Work to do:
1) In the AC-MIL description, why does the model output capsule-level attributions alongside the room-level risk score? Answer in one to three sentences.
2) In the AC-MIL architecture overview, rewrite the passage starting at "4. Dual-View Integrator" and ending at "multi-level room representations.", swapping "GRU" for "LSTM".
3) Extend the AC-MIL description by continuing it from its final sentence.

AC-MIL

AC-MIL (Action-Aware Capsule Multiple Instance Learning for Live-Streaming Room Risk Assessment) is a weakly supervised model for room-level risk assessment in live-streaming platforms. It is designed for scenarios where only binary room-level labels are available, while risk evidence is often sparse, localized, and manifested through coordinated behaviors across users and time.

AC-MIL formulates each live room as a Multiple Instance Learning (MIL) bag, where each instance is a user–timeslot capsule—a short action subsequence performed by a particular user within a fixed time window. The model produces:

  • a room-level risk score, indicating the probability that the room is risky, and
  • capsule-level attributions, providing interpretable evidence by highlighting suspicious user–time segments that contribute most to the prediction.

Key idea

Given a room’s action stream, we construct a 2D grid of capsules over users × timeslots. Each capsule summarizes localized behavioral patterns within a specific user–time window. AC-MIL then models:

  • temporal dynamics: how users’ behaviors evolve over time,
  • cross-user dependencies: interactions between viewers and the streamer, as well as coordination patterns among viewers,
  • multi-level signals: evidence captured at the action, capsule, user, and timeslot levels, and fuses these signals to produce robust room-level risk predictions.

Architecture overview

AC-MIL follows a hierarchical serial–parallel design:

  1. Action Field Encoder

    • Encodes the full action sequence with a Transformer to produce contextualized action embeddings.
    • Produces an action-level room representation via a learnable [CLS] token.
  2. Capsule Constructor

    • Partitions actions into user–timeslot capsules.
    • Encodes each capsule with an LSTM (final hidden state as capsule embedding).
  3. Relational Capsule Reasoner

    • Builds an adaptive relation-aware graph over capsules using emantic similarity and relation masks.
    • Runs a graph-aware Transformer to refine capsule embeddings.
    • Provides capsule-level interpretability via [CLS] → capsule attention.
  4. Dual-View Integrator

    • User-view: GRU over each user’s capsule sequence and attention pooling across users.
    • Timeslot-view: attention pooling within each timeslot and GRU across timeslots.
  5. Cross-Level Risk Decoder

    • Learns gates over multi-level room representations.
    • Produces the final room embedding and risk score.

Input / output specification

Input (conceptual)

Each dataset sample corresponds to a live room room_id with a binary room-level label room_label ∈ {0,1,2,3} (>0, risky).

Supplied data:
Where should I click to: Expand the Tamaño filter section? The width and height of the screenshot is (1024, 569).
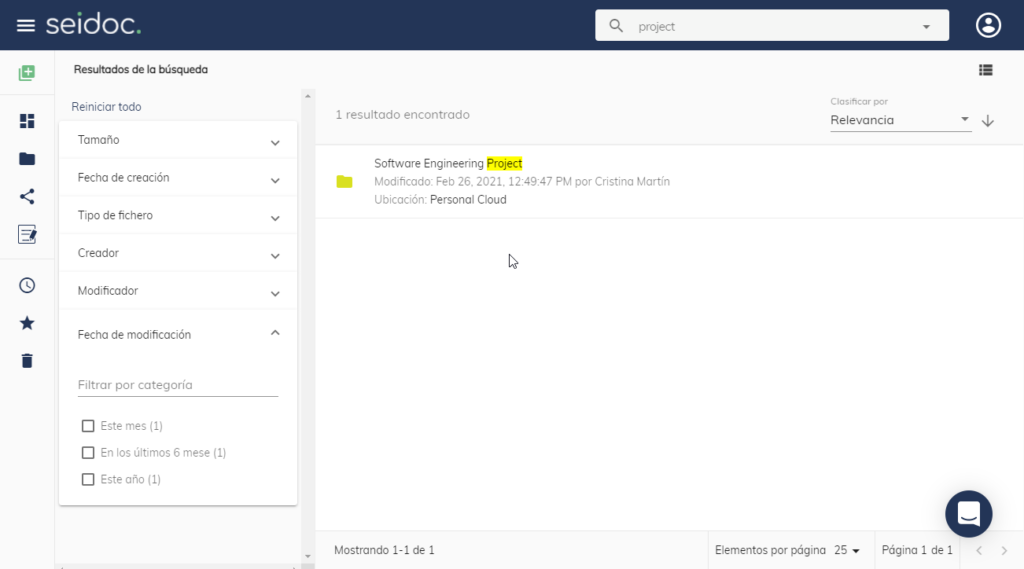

Task responses:
1) The capsule-level attributions give interpretable evidence. They highlight the suspicious user–time segments that contribute most to the room's risk prediction.

2)
4. Dual-View Integrator

    • User-view: LSTM over each user’s capsule sequence and attention pooling across users.
    • Timeslot-view: attention pooling within each timeslot and LSTM across timeslots.
  5. Cross-Level Risk Decoder

    • Learns gates over multi-level room representations.

3)
A room is represented as an action sequence patch_list = {α_i} ordered by tuple (user, time), where each action follows the paper’s definition: α = (u, t, a, x) (user, timestamp, action type, and optional textual/multimodal feature).

In our May/June datasets, each action record is stored with the following fields:

  • u_idx (int): user index within the room, used to build the users × timeslots grid (e.g., 0 = streamer, 1..U = selected viewers).
  • global_user_idx (int/str): global user identifier across the whole dataset (before remapping to u_idx).
  • timestamp (int/float): the action timestampt. In the formulation, timestamps are within a window [0, T] after the room starts.
  • t (int): timeslot index derived by discretizing timestamp into fixed-length windows. This is the column index when constructing the users × timeslots capsule grid.
  • l (int): role indicator (recommended convention: 0 = viewer, 1 = streamer).
  • action_id (int): the action type id a (e.g., enter, comment, like, gift, share; streamer-side actions may include stream start, ASR text, OCR text, etc.).
  • action_desc (str / null): raw textual content associated with the action (e.g., comment text, ASR transcript, OCR text).
  • action_vec (numpy): pre-encoded feature vector for action_desc.

Example (JSONL-like):

{
  "room_id": "1",
  "room_label": "2",
  "patch_list": [
    (u_idx, t, l, action_id, action_vec, timestamp, action_desc, user_id),
    (0, 1, 0, 5, [0.0, 0.3, ...], 4, "主播口播:...", 5415431),
    ...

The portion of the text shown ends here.